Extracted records
# # #

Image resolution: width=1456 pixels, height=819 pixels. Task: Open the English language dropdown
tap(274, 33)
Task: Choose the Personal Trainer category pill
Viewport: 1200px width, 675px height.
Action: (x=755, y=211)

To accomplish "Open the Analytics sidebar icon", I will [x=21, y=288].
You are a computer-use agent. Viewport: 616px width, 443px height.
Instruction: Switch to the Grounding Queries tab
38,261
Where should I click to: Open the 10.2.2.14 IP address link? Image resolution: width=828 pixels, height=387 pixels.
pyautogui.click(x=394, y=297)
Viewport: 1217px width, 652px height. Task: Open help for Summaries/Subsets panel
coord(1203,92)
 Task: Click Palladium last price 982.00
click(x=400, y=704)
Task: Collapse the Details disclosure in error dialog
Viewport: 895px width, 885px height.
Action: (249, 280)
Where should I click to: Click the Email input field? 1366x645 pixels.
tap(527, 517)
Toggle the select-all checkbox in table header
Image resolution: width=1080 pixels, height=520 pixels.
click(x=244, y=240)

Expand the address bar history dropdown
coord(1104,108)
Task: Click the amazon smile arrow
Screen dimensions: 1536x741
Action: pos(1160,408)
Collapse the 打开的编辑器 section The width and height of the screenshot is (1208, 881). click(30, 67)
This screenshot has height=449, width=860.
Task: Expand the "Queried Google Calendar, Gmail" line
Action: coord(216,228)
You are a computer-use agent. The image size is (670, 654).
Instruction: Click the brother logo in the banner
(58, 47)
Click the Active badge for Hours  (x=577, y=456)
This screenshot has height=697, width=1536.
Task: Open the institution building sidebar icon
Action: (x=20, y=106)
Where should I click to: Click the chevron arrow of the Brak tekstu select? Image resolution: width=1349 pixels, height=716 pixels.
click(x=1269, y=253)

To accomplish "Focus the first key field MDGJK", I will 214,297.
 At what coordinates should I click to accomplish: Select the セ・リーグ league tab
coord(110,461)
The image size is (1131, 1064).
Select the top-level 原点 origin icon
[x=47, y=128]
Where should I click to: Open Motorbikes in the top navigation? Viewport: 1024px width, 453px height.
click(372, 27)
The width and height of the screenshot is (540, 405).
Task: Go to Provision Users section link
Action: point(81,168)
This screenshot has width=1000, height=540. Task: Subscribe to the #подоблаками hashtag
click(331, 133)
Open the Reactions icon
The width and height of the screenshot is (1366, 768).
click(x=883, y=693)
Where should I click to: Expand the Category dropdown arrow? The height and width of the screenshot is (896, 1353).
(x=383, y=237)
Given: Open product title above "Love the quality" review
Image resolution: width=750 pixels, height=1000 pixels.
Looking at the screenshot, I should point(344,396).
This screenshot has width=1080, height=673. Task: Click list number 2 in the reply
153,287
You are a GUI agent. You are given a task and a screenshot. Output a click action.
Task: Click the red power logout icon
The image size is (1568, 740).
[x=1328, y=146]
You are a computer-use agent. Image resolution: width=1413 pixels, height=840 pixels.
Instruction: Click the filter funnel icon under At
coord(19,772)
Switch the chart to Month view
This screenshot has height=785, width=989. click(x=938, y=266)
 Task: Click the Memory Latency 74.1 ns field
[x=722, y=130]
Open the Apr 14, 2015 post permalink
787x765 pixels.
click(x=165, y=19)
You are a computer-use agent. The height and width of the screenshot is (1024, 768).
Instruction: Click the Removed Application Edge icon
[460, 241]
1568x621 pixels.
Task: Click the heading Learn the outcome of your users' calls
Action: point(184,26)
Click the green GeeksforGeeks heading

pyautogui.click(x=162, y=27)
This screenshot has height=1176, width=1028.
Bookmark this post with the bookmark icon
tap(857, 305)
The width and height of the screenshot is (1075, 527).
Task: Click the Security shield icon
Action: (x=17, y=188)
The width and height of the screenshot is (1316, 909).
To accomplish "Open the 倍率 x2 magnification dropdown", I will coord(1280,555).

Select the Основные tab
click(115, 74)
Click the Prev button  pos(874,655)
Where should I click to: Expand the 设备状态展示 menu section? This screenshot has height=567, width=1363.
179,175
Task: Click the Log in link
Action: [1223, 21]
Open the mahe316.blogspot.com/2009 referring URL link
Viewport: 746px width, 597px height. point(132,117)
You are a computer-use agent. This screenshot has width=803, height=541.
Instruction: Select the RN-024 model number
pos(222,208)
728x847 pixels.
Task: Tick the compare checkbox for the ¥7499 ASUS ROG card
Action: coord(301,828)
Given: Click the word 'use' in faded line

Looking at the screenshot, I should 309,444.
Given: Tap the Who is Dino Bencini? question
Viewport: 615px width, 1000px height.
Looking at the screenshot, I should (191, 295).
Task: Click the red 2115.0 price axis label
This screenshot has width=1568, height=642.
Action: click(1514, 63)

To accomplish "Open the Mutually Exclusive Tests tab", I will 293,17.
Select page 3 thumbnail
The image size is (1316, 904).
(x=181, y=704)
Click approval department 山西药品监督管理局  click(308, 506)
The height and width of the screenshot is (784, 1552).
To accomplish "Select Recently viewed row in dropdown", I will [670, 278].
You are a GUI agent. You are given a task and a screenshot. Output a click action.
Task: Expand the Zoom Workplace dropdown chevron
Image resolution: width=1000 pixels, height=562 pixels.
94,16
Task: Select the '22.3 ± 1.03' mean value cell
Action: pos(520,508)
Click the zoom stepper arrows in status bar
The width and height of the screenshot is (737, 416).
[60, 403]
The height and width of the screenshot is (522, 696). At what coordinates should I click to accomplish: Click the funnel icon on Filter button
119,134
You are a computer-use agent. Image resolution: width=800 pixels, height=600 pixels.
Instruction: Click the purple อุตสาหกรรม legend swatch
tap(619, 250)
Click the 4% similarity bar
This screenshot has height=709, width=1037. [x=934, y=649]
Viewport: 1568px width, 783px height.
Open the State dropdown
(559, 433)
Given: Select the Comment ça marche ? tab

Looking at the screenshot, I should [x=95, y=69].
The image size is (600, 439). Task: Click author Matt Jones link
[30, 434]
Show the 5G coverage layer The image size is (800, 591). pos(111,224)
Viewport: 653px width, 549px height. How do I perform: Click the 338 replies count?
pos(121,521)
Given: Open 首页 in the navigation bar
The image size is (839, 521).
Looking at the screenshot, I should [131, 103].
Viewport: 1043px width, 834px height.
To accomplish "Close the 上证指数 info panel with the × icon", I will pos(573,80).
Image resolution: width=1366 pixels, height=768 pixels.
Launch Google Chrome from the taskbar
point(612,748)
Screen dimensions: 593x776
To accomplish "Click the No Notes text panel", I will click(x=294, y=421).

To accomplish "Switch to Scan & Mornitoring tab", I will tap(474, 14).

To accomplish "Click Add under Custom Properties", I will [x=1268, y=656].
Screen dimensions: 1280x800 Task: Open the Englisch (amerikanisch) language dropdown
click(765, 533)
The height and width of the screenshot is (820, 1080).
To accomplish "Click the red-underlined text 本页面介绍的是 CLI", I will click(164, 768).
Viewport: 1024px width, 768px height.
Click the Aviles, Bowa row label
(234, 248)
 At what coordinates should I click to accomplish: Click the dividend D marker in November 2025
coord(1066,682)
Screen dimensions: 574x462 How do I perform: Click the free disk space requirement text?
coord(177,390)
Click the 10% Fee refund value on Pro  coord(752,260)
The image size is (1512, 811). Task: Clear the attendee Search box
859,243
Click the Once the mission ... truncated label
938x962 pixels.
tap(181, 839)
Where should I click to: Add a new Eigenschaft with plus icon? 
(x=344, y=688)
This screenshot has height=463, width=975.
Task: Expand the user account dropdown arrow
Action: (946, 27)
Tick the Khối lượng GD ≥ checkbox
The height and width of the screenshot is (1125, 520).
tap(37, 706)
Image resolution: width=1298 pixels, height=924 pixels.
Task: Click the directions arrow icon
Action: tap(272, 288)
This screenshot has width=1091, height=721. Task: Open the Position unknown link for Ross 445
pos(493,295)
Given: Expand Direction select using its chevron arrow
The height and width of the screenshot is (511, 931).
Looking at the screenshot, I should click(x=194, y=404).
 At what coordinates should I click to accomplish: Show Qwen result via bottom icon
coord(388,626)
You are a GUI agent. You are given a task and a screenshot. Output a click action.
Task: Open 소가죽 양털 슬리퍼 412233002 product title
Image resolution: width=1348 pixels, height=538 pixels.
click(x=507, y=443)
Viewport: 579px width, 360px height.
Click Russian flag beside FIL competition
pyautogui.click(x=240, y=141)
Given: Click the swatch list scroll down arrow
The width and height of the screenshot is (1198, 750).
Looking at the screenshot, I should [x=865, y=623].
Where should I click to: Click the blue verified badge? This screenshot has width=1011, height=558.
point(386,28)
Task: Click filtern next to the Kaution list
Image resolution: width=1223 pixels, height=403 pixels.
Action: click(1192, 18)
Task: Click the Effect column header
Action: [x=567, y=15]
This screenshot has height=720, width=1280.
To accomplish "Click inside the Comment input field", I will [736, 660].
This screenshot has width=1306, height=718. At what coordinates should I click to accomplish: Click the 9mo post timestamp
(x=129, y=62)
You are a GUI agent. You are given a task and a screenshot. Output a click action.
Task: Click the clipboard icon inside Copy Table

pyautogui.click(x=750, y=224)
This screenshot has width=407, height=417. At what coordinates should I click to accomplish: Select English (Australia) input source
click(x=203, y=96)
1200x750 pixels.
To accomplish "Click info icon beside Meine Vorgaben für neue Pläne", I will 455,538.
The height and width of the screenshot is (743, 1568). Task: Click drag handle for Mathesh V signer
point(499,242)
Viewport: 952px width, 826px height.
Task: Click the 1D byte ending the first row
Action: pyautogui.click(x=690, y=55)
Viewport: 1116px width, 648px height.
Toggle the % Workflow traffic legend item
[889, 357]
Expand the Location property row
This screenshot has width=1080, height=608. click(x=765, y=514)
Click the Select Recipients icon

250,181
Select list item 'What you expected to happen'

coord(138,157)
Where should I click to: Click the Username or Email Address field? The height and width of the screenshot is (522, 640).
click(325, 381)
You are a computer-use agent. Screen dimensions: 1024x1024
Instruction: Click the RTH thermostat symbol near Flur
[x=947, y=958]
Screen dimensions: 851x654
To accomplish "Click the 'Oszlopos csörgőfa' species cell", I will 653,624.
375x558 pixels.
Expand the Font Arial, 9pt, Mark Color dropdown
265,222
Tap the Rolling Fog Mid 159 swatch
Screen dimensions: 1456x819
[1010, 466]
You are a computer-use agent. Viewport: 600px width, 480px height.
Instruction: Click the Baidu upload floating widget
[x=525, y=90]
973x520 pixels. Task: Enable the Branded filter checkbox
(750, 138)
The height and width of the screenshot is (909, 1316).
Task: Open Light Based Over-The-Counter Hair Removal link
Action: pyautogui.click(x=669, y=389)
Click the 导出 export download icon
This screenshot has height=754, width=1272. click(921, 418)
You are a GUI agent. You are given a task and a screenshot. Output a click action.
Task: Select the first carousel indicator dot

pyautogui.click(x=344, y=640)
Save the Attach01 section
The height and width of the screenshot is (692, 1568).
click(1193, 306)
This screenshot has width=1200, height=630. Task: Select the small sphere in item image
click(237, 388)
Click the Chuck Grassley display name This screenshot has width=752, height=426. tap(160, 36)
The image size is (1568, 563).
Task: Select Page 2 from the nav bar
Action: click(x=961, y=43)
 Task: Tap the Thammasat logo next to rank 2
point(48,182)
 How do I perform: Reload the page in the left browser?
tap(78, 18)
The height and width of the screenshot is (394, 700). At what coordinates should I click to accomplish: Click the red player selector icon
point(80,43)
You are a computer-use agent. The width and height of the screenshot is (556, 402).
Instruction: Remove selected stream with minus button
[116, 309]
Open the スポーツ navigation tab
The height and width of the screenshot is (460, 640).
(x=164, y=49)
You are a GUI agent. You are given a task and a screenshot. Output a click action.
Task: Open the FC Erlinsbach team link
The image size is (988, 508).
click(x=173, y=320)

# # #

* [Instructions to follow] Show the lines above that include "title".

* [Exercise answer]
Given: Open product title above "Love the quality" review
Task: Open 소가죽 양털 슬리퍼 412233002 product title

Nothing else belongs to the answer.